● The records
<<<<
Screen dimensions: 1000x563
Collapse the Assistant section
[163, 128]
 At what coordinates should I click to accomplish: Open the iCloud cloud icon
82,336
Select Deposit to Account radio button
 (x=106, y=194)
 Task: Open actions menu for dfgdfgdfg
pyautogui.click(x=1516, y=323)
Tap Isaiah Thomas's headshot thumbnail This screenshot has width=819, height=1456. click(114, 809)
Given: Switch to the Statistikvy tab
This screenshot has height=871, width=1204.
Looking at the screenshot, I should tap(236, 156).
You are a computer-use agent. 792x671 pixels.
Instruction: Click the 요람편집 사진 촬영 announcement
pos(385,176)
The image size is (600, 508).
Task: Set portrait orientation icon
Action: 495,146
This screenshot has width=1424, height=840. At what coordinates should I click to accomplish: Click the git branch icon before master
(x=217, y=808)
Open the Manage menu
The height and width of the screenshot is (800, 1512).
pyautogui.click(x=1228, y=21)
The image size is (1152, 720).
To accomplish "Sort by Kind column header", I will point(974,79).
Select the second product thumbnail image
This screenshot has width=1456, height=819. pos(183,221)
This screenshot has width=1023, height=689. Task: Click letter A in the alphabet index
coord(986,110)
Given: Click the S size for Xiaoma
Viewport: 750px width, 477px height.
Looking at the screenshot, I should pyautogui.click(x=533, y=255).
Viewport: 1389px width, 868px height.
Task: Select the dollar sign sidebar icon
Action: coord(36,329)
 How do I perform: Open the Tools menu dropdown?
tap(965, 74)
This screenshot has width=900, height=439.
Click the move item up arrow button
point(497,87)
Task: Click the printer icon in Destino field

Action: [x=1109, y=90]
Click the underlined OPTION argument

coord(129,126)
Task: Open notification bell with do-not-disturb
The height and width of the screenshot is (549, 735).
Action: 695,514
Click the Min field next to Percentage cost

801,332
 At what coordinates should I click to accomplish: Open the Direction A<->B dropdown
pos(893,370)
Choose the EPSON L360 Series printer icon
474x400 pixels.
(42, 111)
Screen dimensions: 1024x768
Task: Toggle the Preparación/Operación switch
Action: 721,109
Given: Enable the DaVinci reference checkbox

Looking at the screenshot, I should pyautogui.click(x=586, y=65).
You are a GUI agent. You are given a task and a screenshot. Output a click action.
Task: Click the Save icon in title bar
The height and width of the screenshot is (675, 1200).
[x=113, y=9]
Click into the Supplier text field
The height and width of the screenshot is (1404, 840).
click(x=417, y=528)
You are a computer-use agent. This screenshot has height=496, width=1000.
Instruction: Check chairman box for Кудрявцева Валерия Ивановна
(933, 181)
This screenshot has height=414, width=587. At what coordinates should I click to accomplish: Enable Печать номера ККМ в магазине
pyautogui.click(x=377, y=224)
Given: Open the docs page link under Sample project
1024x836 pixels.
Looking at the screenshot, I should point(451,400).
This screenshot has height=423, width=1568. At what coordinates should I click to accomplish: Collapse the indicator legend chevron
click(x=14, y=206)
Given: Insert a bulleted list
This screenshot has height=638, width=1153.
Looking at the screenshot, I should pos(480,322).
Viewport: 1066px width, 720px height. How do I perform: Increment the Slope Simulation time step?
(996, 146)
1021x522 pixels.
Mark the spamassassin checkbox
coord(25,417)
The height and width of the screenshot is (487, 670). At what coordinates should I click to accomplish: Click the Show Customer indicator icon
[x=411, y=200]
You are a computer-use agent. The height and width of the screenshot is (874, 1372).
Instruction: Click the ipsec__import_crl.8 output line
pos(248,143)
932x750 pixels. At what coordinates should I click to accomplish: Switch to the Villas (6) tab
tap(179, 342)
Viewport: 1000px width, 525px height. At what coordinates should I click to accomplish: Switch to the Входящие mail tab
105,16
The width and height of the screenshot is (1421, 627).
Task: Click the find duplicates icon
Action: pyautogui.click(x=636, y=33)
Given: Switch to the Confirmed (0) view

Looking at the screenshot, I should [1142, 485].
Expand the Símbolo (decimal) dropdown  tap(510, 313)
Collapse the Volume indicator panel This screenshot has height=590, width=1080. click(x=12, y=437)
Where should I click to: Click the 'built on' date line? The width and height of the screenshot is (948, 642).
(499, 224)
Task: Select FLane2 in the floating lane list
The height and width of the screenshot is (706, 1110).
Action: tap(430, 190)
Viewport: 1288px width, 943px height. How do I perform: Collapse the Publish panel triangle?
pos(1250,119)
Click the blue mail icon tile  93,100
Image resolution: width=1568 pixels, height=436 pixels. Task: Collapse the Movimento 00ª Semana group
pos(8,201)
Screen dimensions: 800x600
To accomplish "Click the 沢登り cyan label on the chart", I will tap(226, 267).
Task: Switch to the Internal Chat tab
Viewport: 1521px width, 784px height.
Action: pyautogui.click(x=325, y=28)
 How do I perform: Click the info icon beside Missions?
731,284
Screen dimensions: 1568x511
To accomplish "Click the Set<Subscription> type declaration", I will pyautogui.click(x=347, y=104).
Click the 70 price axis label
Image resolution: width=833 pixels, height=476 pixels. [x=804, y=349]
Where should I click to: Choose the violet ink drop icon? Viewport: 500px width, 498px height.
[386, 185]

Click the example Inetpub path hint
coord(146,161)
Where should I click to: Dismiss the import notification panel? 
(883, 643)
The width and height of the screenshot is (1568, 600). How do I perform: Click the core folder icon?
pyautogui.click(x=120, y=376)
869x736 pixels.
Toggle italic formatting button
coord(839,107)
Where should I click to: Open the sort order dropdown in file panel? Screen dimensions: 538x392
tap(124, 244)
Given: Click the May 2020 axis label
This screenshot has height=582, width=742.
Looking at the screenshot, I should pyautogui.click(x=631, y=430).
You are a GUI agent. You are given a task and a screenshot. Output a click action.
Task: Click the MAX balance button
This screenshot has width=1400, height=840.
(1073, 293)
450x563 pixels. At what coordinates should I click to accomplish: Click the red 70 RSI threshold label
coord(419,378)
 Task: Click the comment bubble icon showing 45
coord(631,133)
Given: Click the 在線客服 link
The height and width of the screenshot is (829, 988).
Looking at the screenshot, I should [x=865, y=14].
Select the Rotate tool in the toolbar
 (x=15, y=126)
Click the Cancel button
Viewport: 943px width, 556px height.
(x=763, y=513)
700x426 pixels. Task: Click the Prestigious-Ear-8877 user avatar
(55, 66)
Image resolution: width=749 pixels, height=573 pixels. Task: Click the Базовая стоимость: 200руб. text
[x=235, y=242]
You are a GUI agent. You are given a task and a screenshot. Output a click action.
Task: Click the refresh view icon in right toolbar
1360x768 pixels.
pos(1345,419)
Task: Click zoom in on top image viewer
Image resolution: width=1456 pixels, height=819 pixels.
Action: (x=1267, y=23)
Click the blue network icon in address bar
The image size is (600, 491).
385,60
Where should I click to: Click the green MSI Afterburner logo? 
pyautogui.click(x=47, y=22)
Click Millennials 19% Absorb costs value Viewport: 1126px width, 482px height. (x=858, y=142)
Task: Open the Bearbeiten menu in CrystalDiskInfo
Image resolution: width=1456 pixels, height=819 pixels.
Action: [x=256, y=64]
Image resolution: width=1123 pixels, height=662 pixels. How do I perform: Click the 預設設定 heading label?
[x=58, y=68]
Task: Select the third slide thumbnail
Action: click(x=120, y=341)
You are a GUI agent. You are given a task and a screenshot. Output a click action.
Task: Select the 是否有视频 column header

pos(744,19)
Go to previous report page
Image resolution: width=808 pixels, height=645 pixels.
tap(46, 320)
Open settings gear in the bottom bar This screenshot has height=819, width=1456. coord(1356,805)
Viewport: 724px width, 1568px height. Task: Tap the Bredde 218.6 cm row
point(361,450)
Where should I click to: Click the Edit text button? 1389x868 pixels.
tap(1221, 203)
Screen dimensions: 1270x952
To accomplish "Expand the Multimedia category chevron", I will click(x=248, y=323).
>>>>
● Set task
Copy the listing above line for line, with no changes.

● Full response
Screen dimensions: 1000x563
Collapse the Assistant section
[163, 128]
 At what coordinates should I click to accomplish: Open the iCloud cloud icon
82,336
Select Deposit to Account radio button
 (x=106, y=194)
 Task: Open actions menu for dfgdfgdfg
pyautogui.click(x=1516, y=323)
Tap Isaiah Thomas's headshot thumbnail This screenshot has width=819, height=1456. click(114, 809)
Given: Switch to the Statistikvy tab
This screenshot has height=871, width=1204.
Looking at the screenshot, I should tap(236, 156).
You are a computer-use agent. 792x671 pixels.
Instruction: Click the 요람편집 사진 촬영 announcement
pos(385,176)
The image size is (600, 508).
Task: Set portrait orientation icon
Action: 495,146
This screenshot has width=1424, height=840. At what coordinates should I click to accomplish: Click the git branch icon before master
(x=217, y=808)
Open the Manage menu
The height and width of the screenshot is (800, 1512).
pyautogui.click(x=1228, y=21)
The image size is (1152, 720).
To accomplish "Sort by Kind column header", I will point(974,79).
Select the second product thumbnail image
This screenshot has width=1456, height=819. pos(183,221)
This screenshot has width=1023, height=689. Task: Click letter A in the alphabet index
coord(986,110)
Given: Click the S size for Xiaoma
Viewport: 750px width, 477px height.
Looking at the screenshot, I should pyautogui.click(x=533, y=255).
Viewport: 1389px width, 868px height.
Task: Select the dollar sign sidebar icon
Action: coord(36,329)
 How do I perform: Open the Tools menu dropdown?
tap(965, 74)
This screenshot has width=900, height=439.
Click the move item up arrow button
point(497,87)
Task: Click the printer icon in Destino field

Action: [x=1109, y=90]
Click the underlined OPTION argument

coord(129,126)
Task: Open notification bell with do-not-disturb
The height and width of the screenshot is (549, 735).
Action: 695,514
Click the Min field next to Percentage cost

801,332
 At what coordinates should I click to accomplish: Open the Direction A<->B dropdown
pos(893,370)
Choose the EPSON L360 Series printer icon
474x400 pixels.
(42, 111)
Screen dimensions: 1024x768
Task: Toggle the Preparación/Operación switch
Action: 721,109
Given: Enable the DaVinci reference checkbox

Looking at the screenshot, I should pyautogui.click(x=586, y=65).
You are a GUI agent. You are given a task and a screenshot. Output a click action.
Task: Click the Save icon in title bar
The height and width of the screenshot is (675, 1200).
[x=113, y=9]
Click into the Supplier text field
The height and width of the screenshot is (1404, 840).
click(x=417, y=528)
You are a computer-use agent. This screenshot has height=496, width=1000.
Instruction: Check chairman box for Кудрявцева Валерия Ивановна
(933, 181)
This screenshot has height=414, width=587. At what coordinates should I click to accomplish: Enable Печать номера ККМ в магазине
pyautogui.click(x=377, y=224)
Given: Open the docs page link under Sample project
1024x836 pixels.
Looking at the screenshot, I should point(451,400).
This screenshot has height=423, width=1568. At what coordinates should I click to accomplish: Collapse the indicator legend chevron
click(x=14, y=206)
Given: Insert a bulleted list
This screenshot has height=638, width=1153.
Looking at the screenshot, I should pos(480,322).
Viewport: 1066px width, 720px height. How do I perform: Increment the Slope Simulation time step?
(996, 146)
1021x522 pixels.
Mark the spamassassin checkbox
coord(25,417)
The height and width of the screenshot is (487, 670). At what coordinates should I click to accomplish: Click the Show Customer indicator icon
[x=411, y=200]
You are a computer-use agent. The height and width of the screenshot is (874, 1372).
Instruction: Click the ipsec__import_crl.8 output line
pos(248,143)
932x750 pixels. At what coordinates should I click to accomplish: Switch to the Villas (6) tab
tap(179, 342)
Viewport: 1000px width, 525px height. At what coordinates should I click to accomplish: Switch to the Входящие mail tab
105,16
The width and height of the screenshot is (1421, 627).
Task: Click the find duplicates icon
Action: pyautogui.click(x=636, y=33)
Given: Switch to the Confirmed (0) view

Looking at the screenshot, I should [1142, 485].
Expand the Símbolo (decimal) dropdown  tap(510, 313)
Collapse the Volume indicator panel This screenshot has height=590, width=1080. click(x=12, y=437)
Where should I click to: Click the 'built on' date line? The width and height of the screenshot is (948, 642).
(499, 224)
Task: Select FLane2 in the floating lane list
The height and width of the screenshot is (706, 1110).
Action: tap(430, 190)
Viewport: 1288px width, 943px height. How do I perform: Collapse the Publish panel triangle?
pos(1250,119)
Click the blue mail icon tile  93,100
Image resolution: width=1568 pixels, height=436 pixels. Task: Collapse the Movimento 00ª Semana group
pos(8,201)
Screen dimensions: 800x600
To accomplish "Click the 沢登り cyan label on the chart", I will tap(226, 267).
Task: Switch to the Internal Chat tab
Viewport: 1521px width, 784px height.
Action: pyautogui.click(x=325, y=28)
 How do I perform: Click the info icon beside Missions?
731,284
Screen dimensions: 1568x511
To accomplish "Click the Set<Subscription> type declaration", I will pyautogui.click(x=347, y=104).
Click the 70 price axis label
Image resolution: width=833 pixels, height=476 pixels. [x=804, y=349]
Where should I click to: Choose the violet ink drop icon? Viewport: 500px width, 498px height.
[386, 185]

Click the example Inetpub path hint
coord(146,161)
Where should I click to: Dismiss the import notification panel? 
(883, 643)
The width and height of the screenshot is (1568, 600). How do I perform: Click the core folder icon?
pyautogui.click(x=120, y=376)
869x736 pixels.
Toggle italic formatting button
coord(839,107)
Where should I click to: Open the sort order dropdown in file panel? Screen dimensions: 538x392
tap(124, 244)
Given: Click the May 2020 axis label
This screenshot has height=582, width=742.
Looking at the screenshot, I should pyautogui.click(x=631, y=430).
You are a GUI agent. You are given a task and a screenshot. Output a click action.
Task: Click the MAX balance button
This screenshot has width=1400, height=840.
(1073, 293)
450x563 pixels. At what coordinates should I click to accomplish: Click the red 70 RSI threshold label
coord(419,378)
 Task: Click the comment bubble icon showing 45
coord(631,133)
Given: Click the 在線客服 link
The height and width of the screenshot is (829, 988).
Looking at the screenshot, I should [x=865, y=14].
Select the Rotate tool in the toolbar
 (x=15, y=126)
Click the Cancel button
Viewport: 943px width, 556px height.
(x=763, y=513)
700x426 pixels. Task: Click the Prestigious-Ear-8877 user avatar
(55, 66)
Image resolution: width=749 pixels, height=573 pixels. Task: Click the Базовая стоимость: 200руб. text
[x=235, y=242]
You are a GUI agent. You are given a task and a screenshot. Output a click action.
Task: Click the refresh view icon in right toolbar
1360x768 pixels.
pos(1345,419)
Task: Click zoom in on top image viewer
Image resolution: width=1456 pixels, height=819 pixels.
Action: (x=1267, y=23)
Click the blue network icon in address bar
The image size is (600, 491).
385,60
Where should I click to: Click the green MSI Afterburner logo? 
pyautogui.click(x=47, y=22)
Click Millennials 19% Absorb costs value Viewport: 1126px width, 482px height. (x=858, y=142)
Task: Open the Bearbeiten menu in CrystalDiskInfo
Image resolution: width=1456 pixels, height=819 pixels.
Action: [x=256, y=64]
Image resolution: width=1123 pixels, height=662 pixels. How do I perform: Click the 預設設定 heading label?
[x=58, y=68]
Task: Select the third slide thumbnail
Action: click(x=120, y=341)
You are a GUI agent. You are given a task and a screenshot. Output a click action.
Task: Select the 是否有视频 column header

pos(744,19)
Go to previous report page
Image resolution: width=808 pixels, height=645 pixels.
tap(46, 320)
Open settings gear in the bottom bar This screenshot has height=819, width=1456. coord(1356,805)
Viewport: 724px width, 1568px height. Task: Tap the Bredde 218.6 cm row
point(361,450)
Where should I click to: Click the Edit text button? 1389x868 pixels.
tap(1221, 203)
Screen dimensions: 1270x952
To accomplish "Expand the Multimedia category chevron", I will click(x=248, y=323).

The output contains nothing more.